### GIVEN TEXT:
+ + + +

In July 1946, dozens of German children stepped off a passenger ferry at Dun Laoighaire Pier, kickstarting a proud period in Irish history that is often overlooked. 

The children were the first German refugees to arrive in Ireland after the Second World War during a campaign known as Operation Shamrock that would span half a decade and ensure that hundreds of German children were able to flee the hardships of a country still reeling from the brutal impact of the war. 

Several German cities were leveled during Allied bombing campaigns toward the tail end of the war, causing untold pain and suffering and leaving millions of civilians homeless, impoverished, or starving. Many parents were no longer able to care for their children and were instead forced to send them abroad to ensure their health and wellbeing. 

As the winter of 1945 drew nearer, the threat of starvation and death in Germany became greater, prompting Dr. Kathleen Murphy to establish the Save the German Children Society (SGCS) in Dublin in October 1945. Dr. Murphy had seen hundreds of French and Polish children arrive in Ireland through the Irish Red Cross and hoped to save "as many German children as possible from death by starvation".

+ + + +

### DATASET CONTENT:
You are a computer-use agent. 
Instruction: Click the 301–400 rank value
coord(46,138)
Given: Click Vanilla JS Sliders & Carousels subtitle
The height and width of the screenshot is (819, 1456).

+ + + +

### YOUR OBJECTIVE:
Answer these from the text on Operation Shamrock:
(a) At which pier did the first German children arrive in July 1946?
(b) What organization did Dr. Kathleen Murphy set up in Dublin in October 1945?
(c) Children of which two nationalities had Dr. Murphy seen arrive in Ireland through the Irish Red Cross?

### ANSWER TO THIS EXERCISE:
(a) Dun Laoighaire Pier
(b) The Save the German Children Society (SGCS)
(c) French and Polish